芒咬着牙,摇摇头,布满血丝的眼睛里只有那块玉:“不行……它等不了……河伯也等不了……”

终于,在一个闷热的午后,当芒最后一次转动钻杆后,一丝微弱的光线从玉料的另一头透了过来!

“通了!”岩激动得差点打翻陶钵。

芒长长地、长长地吁出一口气,仿佛把这几个月的艰辛都吐了出来。他看着那笔直的、光滑的孔洞,浑浊的眼中第一次有了笑意。这只是第一步。接下来,是更精细的外形修整,将它打磨成规整的方柱体(琮的基本形态),棱角分明,宛如大地。然后,才是真正的灵魂刻画——神徽。

通神者送来了神秘的图案:一个由精细线条构成的繁复图形——上方是一个倒梯形的神人脸,戴着巨大而繁复的羽冠,双目圆睁如同日月;下方则是一个巨大的、狰狞的兽面,獠牙外露,双目圆瞪;神人的双腿如同鸟爪,稳稳踏在兽面的头顶。这是一个“神人驭兽”的形象,威严、神秘、充满力量。

“用你的心和灵魂去刻,老芒。”通神者的声音低沉而充满压迫感,“这不是普通的纹饰,这是我们良渚人的魂魄!是沟通天地的密码!要让看到它的人,灵魂都为之颤抖!”

芒抚摸着那张画在薄兽皮上的图样,手指划过那些流畅而充满力量的线条,心脏剧烈地跳动起来。他拿起一块更小巧、边缘更锋利的燧石片,蘸了点岩递过来的细润砂浆。

刀尖,第一次触碰到玉琮光滑的表面。

“叮……”一声极其细微、却仿佛能穿透灵魂的清响,在寂静的草棚里回荡开。

芒的手,奇迹般地不再颤抖。他的眼神锐利如鹰,所有的精神都凝聚在那一点寒光之上。历史的刀锋,终于落向了这块沉默五千年的玉王。

3,神徽初现

瑶山草棚成了良渚的焦点。每一天,泽和通神者都会亲自来看进度。棚内,芒和岩如同两台不知疲倦的机器。巨大的玉琮王静静地矗立在特制的木架上,方形的轮廓已打磨得棱角分明,内圆的孔洞光滑如镜。此刻,老芒正伏在半人高的玉琮上,进行着他生命中最后的、也是最伟大的雕刻。

他的工具简陋得令人心酸:几块边缘磨得极其锋利的黑燧石片,不同粗细的石英砂粒和水。

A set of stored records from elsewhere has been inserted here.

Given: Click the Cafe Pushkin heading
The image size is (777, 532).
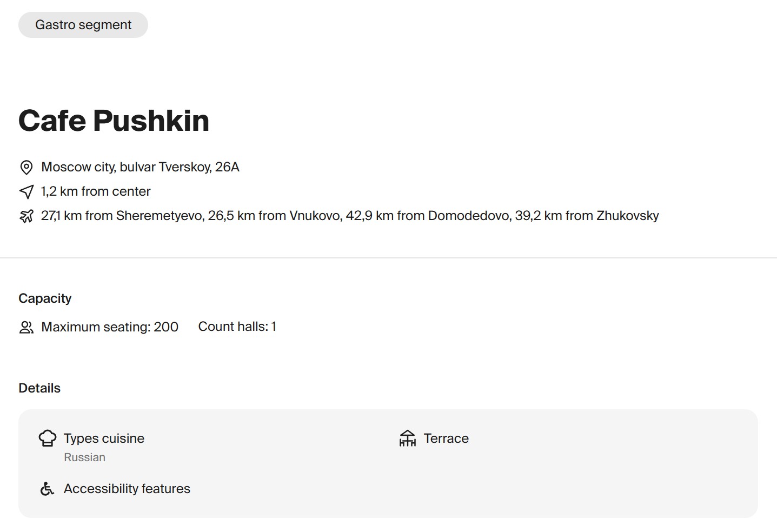Looking at the screenshot, I should point(114,121).
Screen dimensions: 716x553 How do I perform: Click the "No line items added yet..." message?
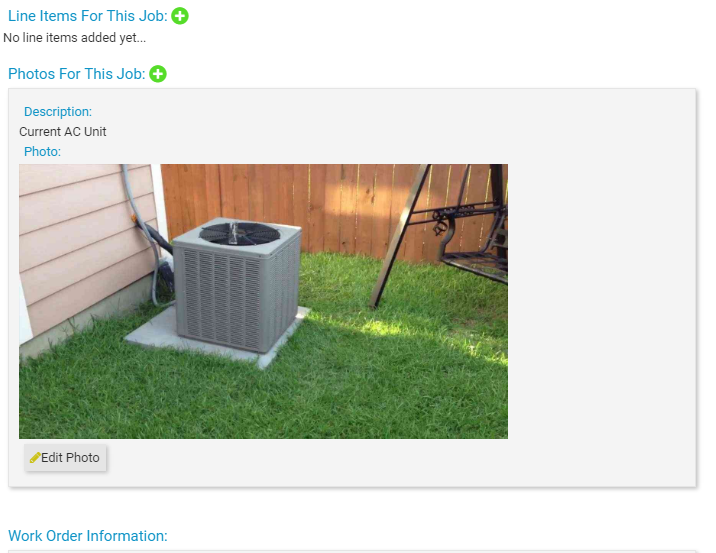click(74, 37)
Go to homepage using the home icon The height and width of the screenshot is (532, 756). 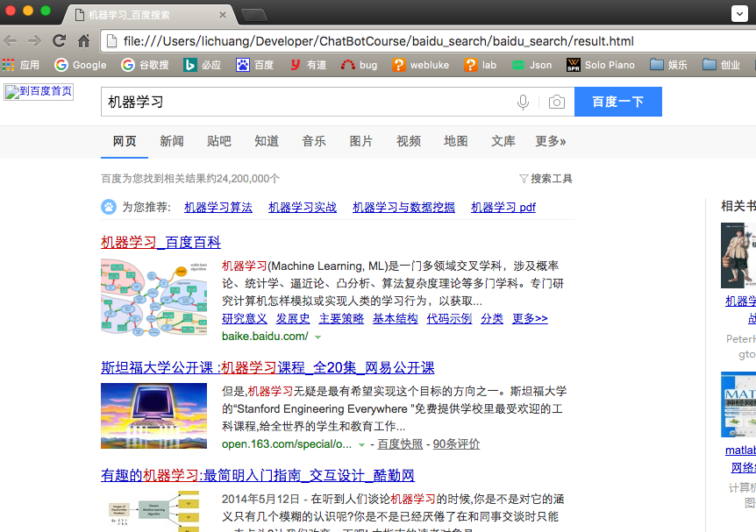coord(82,40)
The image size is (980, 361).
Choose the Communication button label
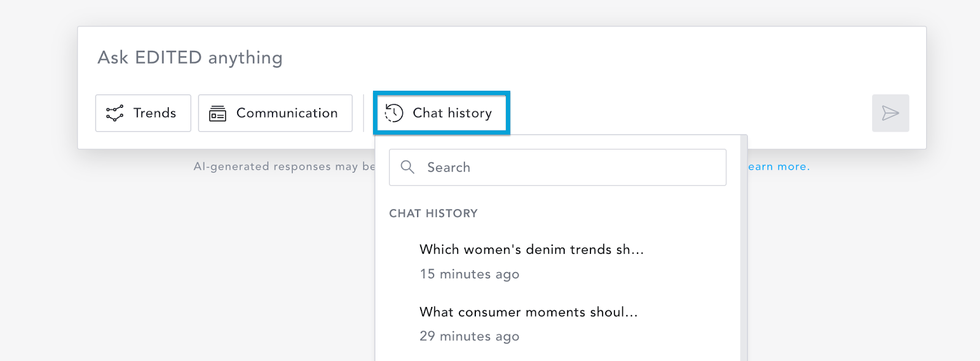287,113
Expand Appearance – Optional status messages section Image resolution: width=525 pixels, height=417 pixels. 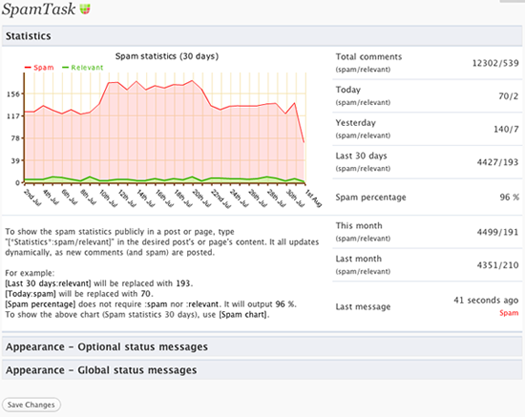coord(263,347)
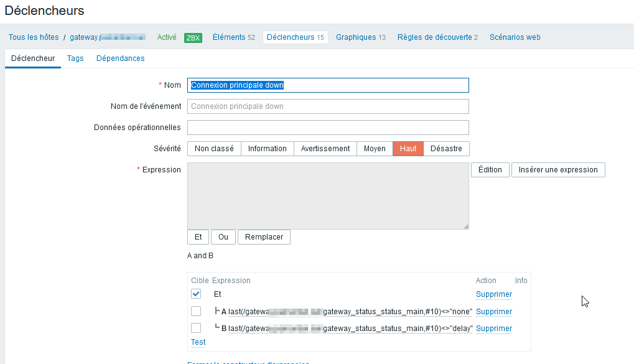
Task: Open the Dépendances tab
Action: tap(120, 58)
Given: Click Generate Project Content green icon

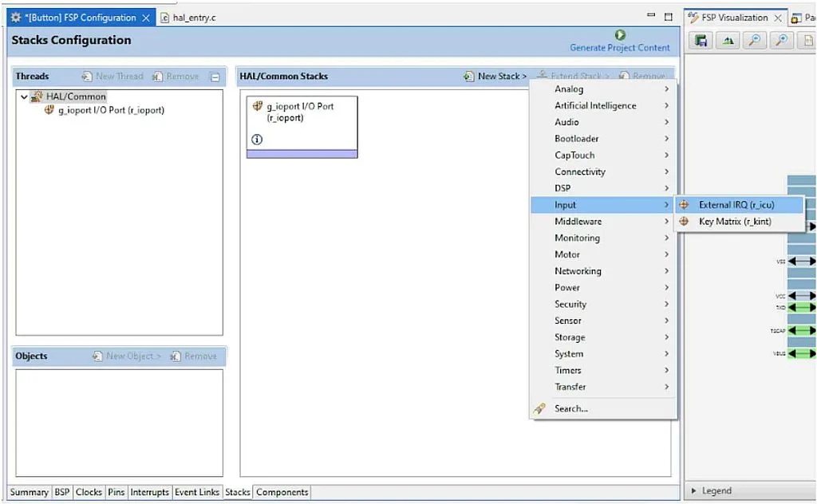Looking at the screenshot, I should (620, 35).
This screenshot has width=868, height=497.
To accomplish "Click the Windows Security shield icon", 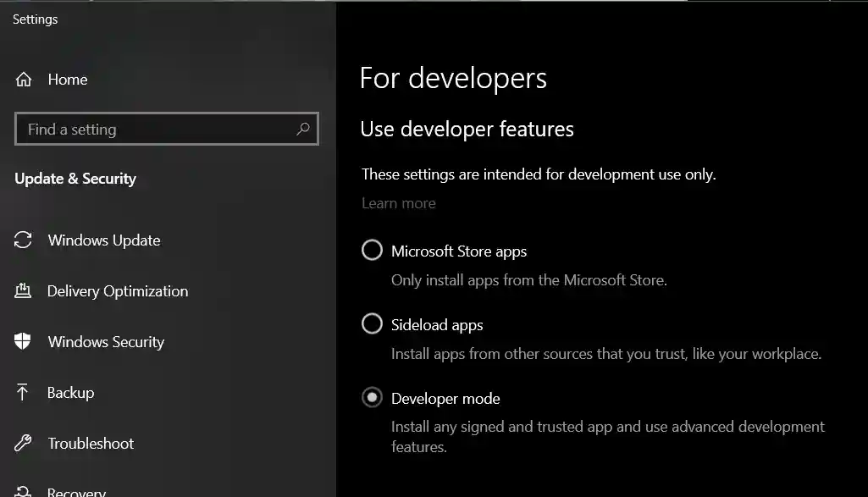I will 21,342.
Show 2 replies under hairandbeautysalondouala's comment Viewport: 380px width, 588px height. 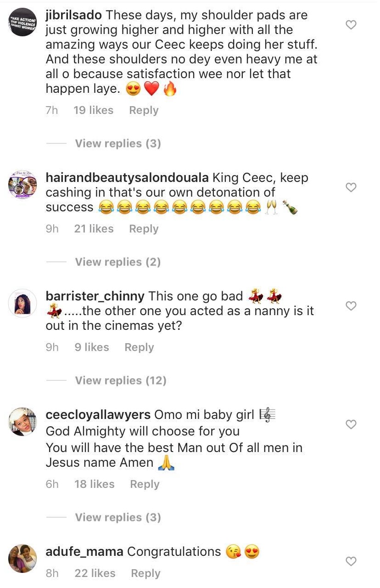[118, 262]
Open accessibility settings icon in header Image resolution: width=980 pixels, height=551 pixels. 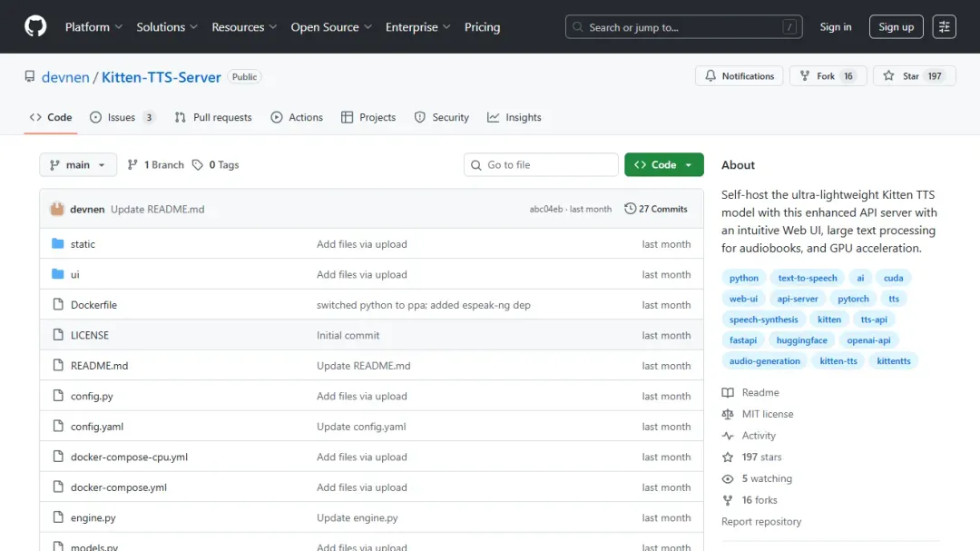tap(945, 27)
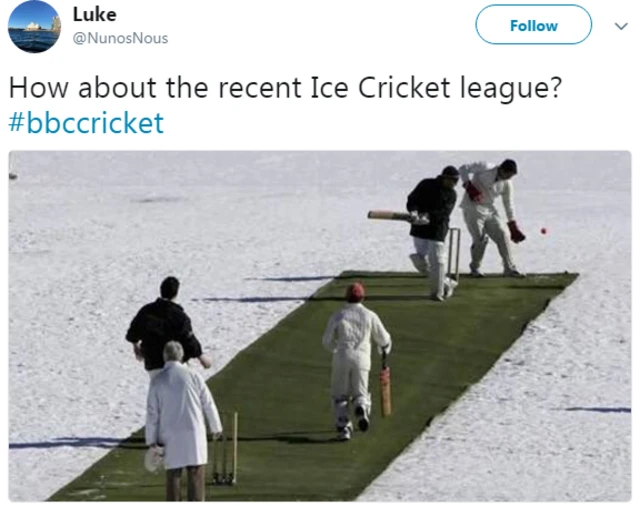Click the question mark ending the tweet

556,87
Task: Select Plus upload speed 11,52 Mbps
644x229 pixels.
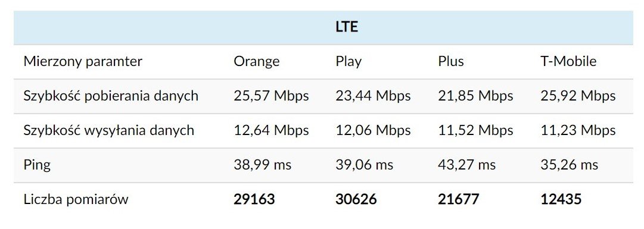Action: [x=475, y=130]
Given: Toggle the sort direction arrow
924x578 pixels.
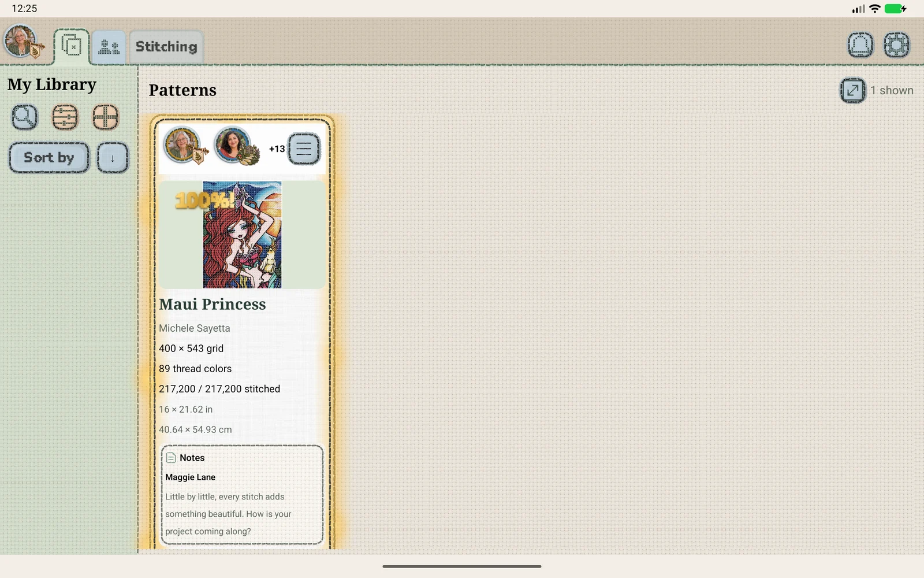Looking at the screenshot, I should click(x=113, y=158).
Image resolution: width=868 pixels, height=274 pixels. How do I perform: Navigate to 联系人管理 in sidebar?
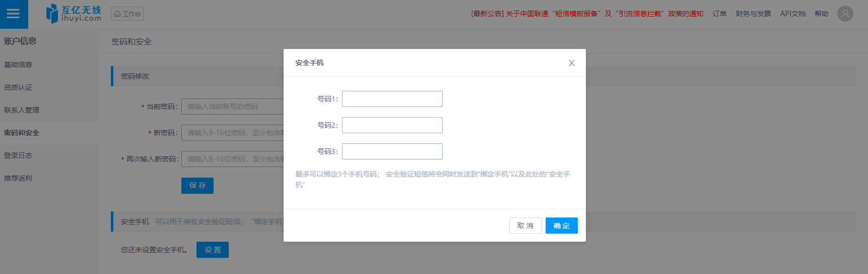click(x=22, y=110)
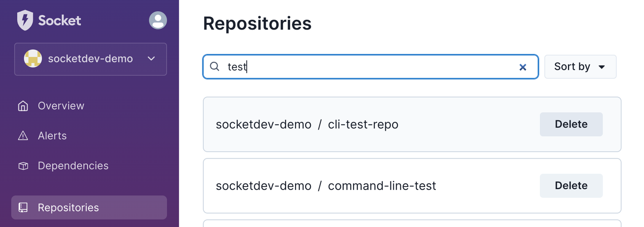
Task: Open the user profile avatar icon
Action: pos(158,20)
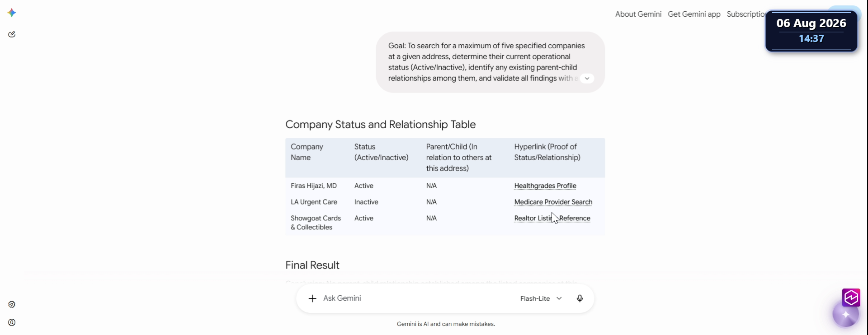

他用燧石尖沿着通神者提供的墨线,小心翼翼地划出浅浅的槽痕(打稿)。然后,再用更小、更薄的燧石刃,一点点地雕刻阴线(减地浅浮雕的基础)。这不是切割,而是用比玉更硬的石英砂做媒介,通过无数次的刮擦、研磨,将多余的玉料如同剥茧抽丝般“磨”掉。每一次落“刀”,都伴随着沙沙的噪音和飞溅的细小玉沫。

精度要求高得变态。兽面上的獠牙,必须根根分明,带着令人胆寒的弧度;神人羽冠上的每一根羽毛,都要刻画出轻盈飘逸的质感;神人那圆睁的、似乎能洞穿一切的双目,更是容不得半分偏差。汗水流进芒的眼睛,刺痛难忍,他只能飞快地用袖子抹一把,视线片刻不敢离开手中的玉面。长时间的低头和高度专注,让他的脖颈和后背如同灌了铅,僵硬酸痛。手指关节因为持续用力而肿胀发红,旧伤隐隐作痛,新磨出的水泡破了又起。

“爷爷,眼睛……神人的眼睛,怎么刻?”岩看着图样上那对深邃威严的双目,拿着工具的手有些犹豫。

芒停下手中的活计,喘了口气,拿起一块沾水的兽皮,仔细擦拭着刚刚刻出轮廓的兽面獠牙。他眯起浑浊的老眼,看了看兽皮上的图样,又抬头望向草棚外阴沉的苍穹,仿佛要穿透云层,看到苍穹之上的神明。

“眼睛……是灵魂的窗户。”芒的声音沙哑低沉,“神人的眼,要刻出天地初开的光明,要刻出洞察人心的锐利,也要刻出……怜悯。”他拿起最纤细的燧石尖,在玉琮的神人眼部位置,轻轻点下第一个点。

“不是用刀刻,是用我们的敬畏之心去‘看’。看到神在那里,然后,把祂的‘看’,留在玉上。”

岩似懂非懂,但看着爷爷眼中那近乎燃烧的虔诚光芒,他用力点了点头,学着爷爷的样子,更加专注地投入到旁边辅助纹饰的打磨中。

数月煎熬。玉琮四面巨大的主画面——八组一模一样、却又充满微妙神韵的神人兽面纹,在芒枯瘦却稳定的手下,从无到有,从模糊到清晰,渐渐显露出它惊心动魄的轮廓!

每一天的变化都牵动着整个良渚的心。人们私下议论着:

“听说老芒刻的神眼,能看到人的魂魄!”

“那兽面的獠牙,看着就让人腿软!”

“这得是多大的神通,才能雕出这样的东西啊……”

当最后一笔完成,芒仔细地用最细腻的兽皮蘸着清水和木炭粉(抛光),小心翼翼地擦拭着整个玉琮的表面。深绿色的玉质在擦拭下焕发出温润内敛却又深沉如海的光泽。阴刻的线条在光线下产生奇妙的阴影效果,那神人脸、那羽冠、那兽面、那獠牙……仿佛要从玉琮内部挣脱出来!威严、神秘、古老、充满力量的气息扑面而来!尤其是那一双双眼睛,无论你从哪个角度看,似乎都在冷冷地注视着你,直达心底!

草棚内外,一片死寂。所有围观的人——泽、通神者、守卫的战士、送饭的妇人——都被这刚刚苏醒的“神徽”彻底震慑住了!一股源自灵魂深处的敬畏感攫住了每个人的心脏,让人不由自主地想顶礼膜拜。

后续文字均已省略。